PRENONS LA PAROLE !

Tout est fait pour nous empêcher de nous rencontrer
Priorité à la création partout de lieux pour nous retrouver

Pourquoi nous battons-nous ? Pour le seul retrait du CPE ? Pour quémander le droit d’être un esclave moderne, soumis à la vie de « métro-boulot-télé-dodo » avec un contrat à « durée indéterminée » ?

Le CPE n’est qu’une expression avancée de la logique capitaliste où l’être humain n’a d’existence qu’à condition de nourrir le profit du capital. Cette logique conduit à la généralisation de la précarité pour les exploités. Elle conduit à soumettre les plus jeunes aux plus humiliantes conditions d’embauche dans les pays développés. C’est elle qui fait qu’aujourd’hui sur la planète un enfant meurt de misère toutes les quatre secondes, que la guerre tue des milliers de civils un peu partout dans le monde. C’est encore elle qui amène la Terre au bord d’un irréversible désastre écologique.

C’est cette logique infernale qu’il faut briser. La casser passe par la généralisation de l’idée que les partis politiques de gauche et les organisations syndicales de tout poil qui prétendent représenter et défendre les exploités, situent en fait leur action entièrement au sein de la logique capitaliste et n’aspirent qu’à gérer et finalement à soutenir ce système. Sous leur direction, toute lutte est condamnée à l’impuissance.

N’oublions pas que l’échec de l’énorme mobilisation des luttes de 2003 en France contre la réforme des retraites et de l’éducation nationale ne fut possible que grâce à l’habile coopération entre gouvernement et centrales syndicales, CGT en tête. A ce propos, rappelons ce que le journal Le Monde rapportait le 17 juin 2003 : « Le ministre [Fillon], sait gré à la centrale de Montreuil de s’être évertuée à empêcher la généralisation d’un mouvement qui risquait d’échapper à son contrôle ».

Le problème n’est pas en soi l’ignominie de ces bureaucraties cyniques et manœuvrières. Le problème c’est d’affirmer notre puissance, notre volonté contre tous ceux qui entament notre détermination. Ce n’est pas facile d’apprendre à nous organiser par nous mêmes, sans autre contrôle que celui de nos assemblées, mais comme le montre l’actuelle expérience des étudiants et lycéens, c’est possible.

C’est clair, les travailleurs ont un autre poids dans la société que les étudiants vu que c’est grâce à eux que la société fonctionne.

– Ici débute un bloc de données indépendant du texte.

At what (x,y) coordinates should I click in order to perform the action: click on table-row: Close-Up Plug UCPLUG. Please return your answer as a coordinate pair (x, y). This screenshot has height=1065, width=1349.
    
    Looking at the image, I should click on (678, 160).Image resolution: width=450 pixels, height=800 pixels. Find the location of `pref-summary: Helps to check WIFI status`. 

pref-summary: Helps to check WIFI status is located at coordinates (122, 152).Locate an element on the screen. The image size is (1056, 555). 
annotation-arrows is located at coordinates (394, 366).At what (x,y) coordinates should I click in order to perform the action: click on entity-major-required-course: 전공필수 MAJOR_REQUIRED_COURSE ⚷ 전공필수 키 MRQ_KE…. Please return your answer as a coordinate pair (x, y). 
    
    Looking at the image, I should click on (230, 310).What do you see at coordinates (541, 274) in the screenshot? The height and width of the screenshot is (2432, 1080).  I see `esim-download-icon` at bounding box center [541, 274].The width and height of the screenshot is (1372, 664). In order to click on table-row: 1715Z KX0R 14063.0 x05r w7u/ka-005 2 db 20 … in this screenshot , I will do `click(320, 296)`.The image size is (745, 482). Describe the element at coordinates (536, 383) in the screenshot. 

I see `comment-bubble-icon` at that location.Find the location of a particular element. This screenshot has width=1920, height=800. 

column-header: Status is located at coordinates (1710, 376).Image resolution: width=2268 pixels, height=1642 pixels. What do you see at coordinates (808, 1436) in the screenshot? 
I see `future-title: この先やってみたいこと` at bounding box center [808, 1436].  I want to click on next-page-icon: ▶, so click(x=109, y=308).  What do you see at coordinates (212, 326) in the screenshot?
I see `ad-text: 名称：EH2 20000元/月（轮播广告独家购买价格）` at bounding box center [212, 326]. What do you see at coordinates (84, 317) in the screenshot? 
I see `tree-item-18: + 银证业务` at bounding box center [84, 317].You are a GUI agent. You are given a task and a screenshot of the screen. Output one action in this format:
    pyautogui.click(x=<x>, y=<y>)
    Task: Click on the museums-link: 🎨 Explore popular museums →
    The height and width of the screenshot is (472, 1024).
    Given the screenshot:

C’est pourquoi gouvernement et syndicats ont une priorité essentielle : empêcher la convergence entre le monde des salariés et le monde des jeunes scolarisés qui ne sont jamais que les futurs actifs précaires. C’est pour cela qu’ils ont tout fait pour empêcher que le meeting prévu à la fin de la manif parisienne du 23 mars se tienne, à l’aide entre autres de provocateurs (casseurs de vitrines et de manifestants) suivis et aidés par quelques centaines de paumés manipulés comme l’attestent des témoignages de plus en plus nombreux. La décision, sous prétexte de sécurité, de fermer des sites universitaires va dans le même sens de priver le mouvement de lieux où se réunir et s’organiser.

Notre priorité est de contrer ce sabotage. Il faut prendre la parole. Il faut créer des lieux pour se rencontrer, discuter, réfléchir ensemble, prendre des décisions, partout où c’est possible : à la fin et pendant les manifs, dans les facs, les lycées, les lieux de travail, salles de spectacles, etc., en particulier en fin de journée pour permettre la venue de ceux qui travaillent. Brisons les séparations. Créons des lieux où la force du mécontentement généralisé puisse se concrétiser en puissance active.

Le capitalisme n’est pas une fatalité due à une quelconque mauvaise nature humaine. Pas plus que l’esclavagisme antique ou le féodalisme, le capitalisme n’est éternel. Les lois inhumaines qui le constituent sont les survivances de temps arriérés. Il ne survit que par la force des appareils étatiques et par notre soumission entretenue quotidiennement à coups de milliards dépensés pour l’endoctrinement idéologique quotidien.

Profitons de ces moments de lutte, où nous relevons la tête, pour nous rendre à l’évidence : un autre monde est possible, si nous le voulons. Un monde où l’homme n’est plus obligé de se vendre pour survivre, où les rapports humains ne seront pas détruits par l’argent. Un monde fondé sur la gratuité et l’abondance. Nous savons que les moyens matériels existent. Il faut nous émanciper de notre peur et de nos faux « représentants ».